Bolted spherical joints (BSJs) are integral to large-span space grid structures commonly used in expansive public and industrial buildings. BSJs are susceptible to fatigue damage in high strength bolts due to variable random loads. This study summarized findings from prior fatigue tests, detailing the fatigue failure patterns and S–N curves for grade 10.9 M20, M30 high strength bolts, and grade 9.8 M39 high strength bolts in BSJs. By employing finite element analysis, the study determined the stress concentration factors for these bolts, which were then utilized in fatigue life estimations using the Heywood model and the local strain approach (LSA). Both methods could yield satisfactory predictions, but when it came to the Heywood model, particularly when modifying it in areas of high stress, it demonstrated superior accuracy in predicting the performance of M20, M30, and M39 high strength bolts.

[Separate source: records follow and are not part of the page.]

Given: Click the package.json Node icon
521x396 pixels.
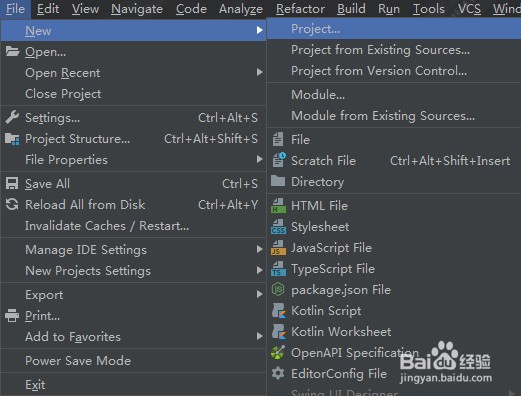Looking at the screenshot, I should click(x=278, y=290).
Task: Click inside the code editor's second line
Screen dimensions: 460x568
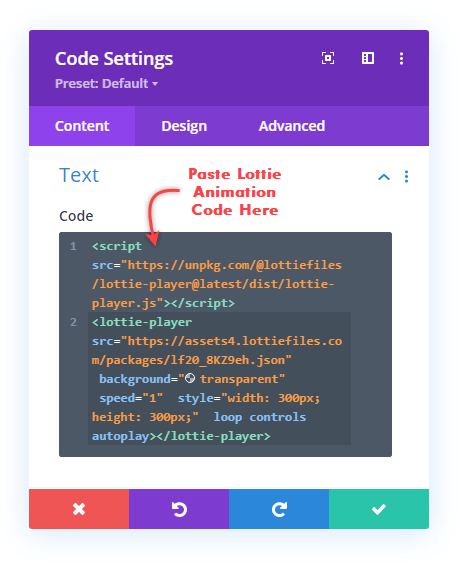Action: click(219, 379)
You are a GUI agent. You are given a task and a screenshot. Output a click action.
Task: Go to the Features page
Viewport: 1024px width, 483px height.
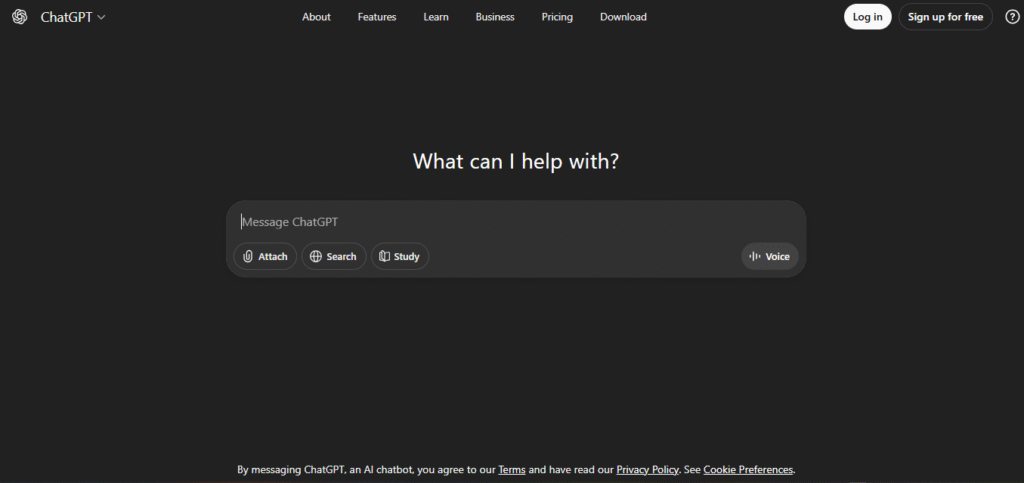click(x=377, y=17)
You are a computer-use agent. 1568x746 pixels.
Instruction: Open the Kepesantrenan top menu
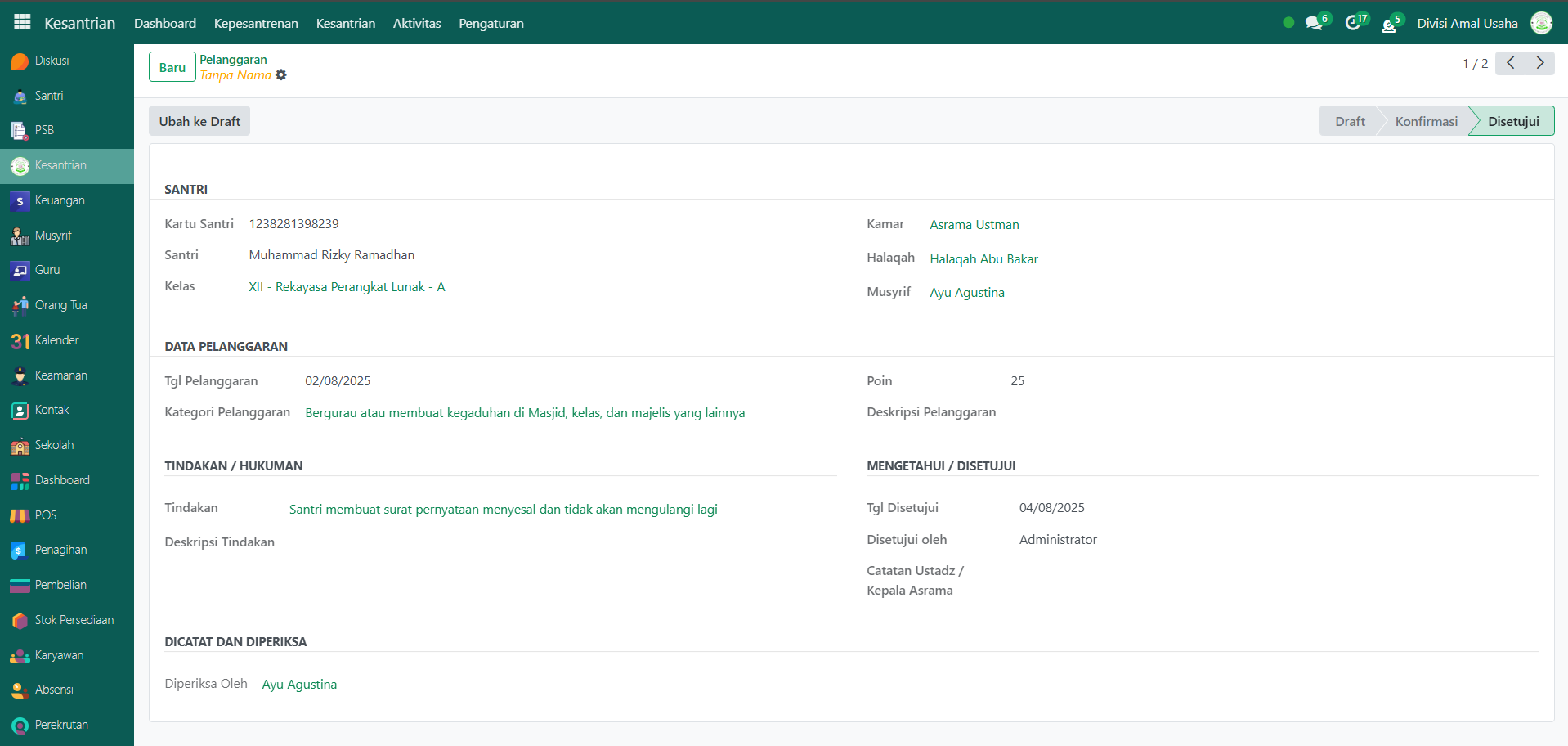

Additionally, incorporating initial defect considerations, fatigue life was predicted using the damage tolerance design method (DTDM). Finally, when comparing the fatigue life prediction results obtained from various methods, it became evident that the modified Heywood model outperformed the other methods. This not only provided a superior solution but also demonstrated user-friendliness, thereby establishing itself as the preferred option for predicting the lifespan of high strength bolts in BSJs.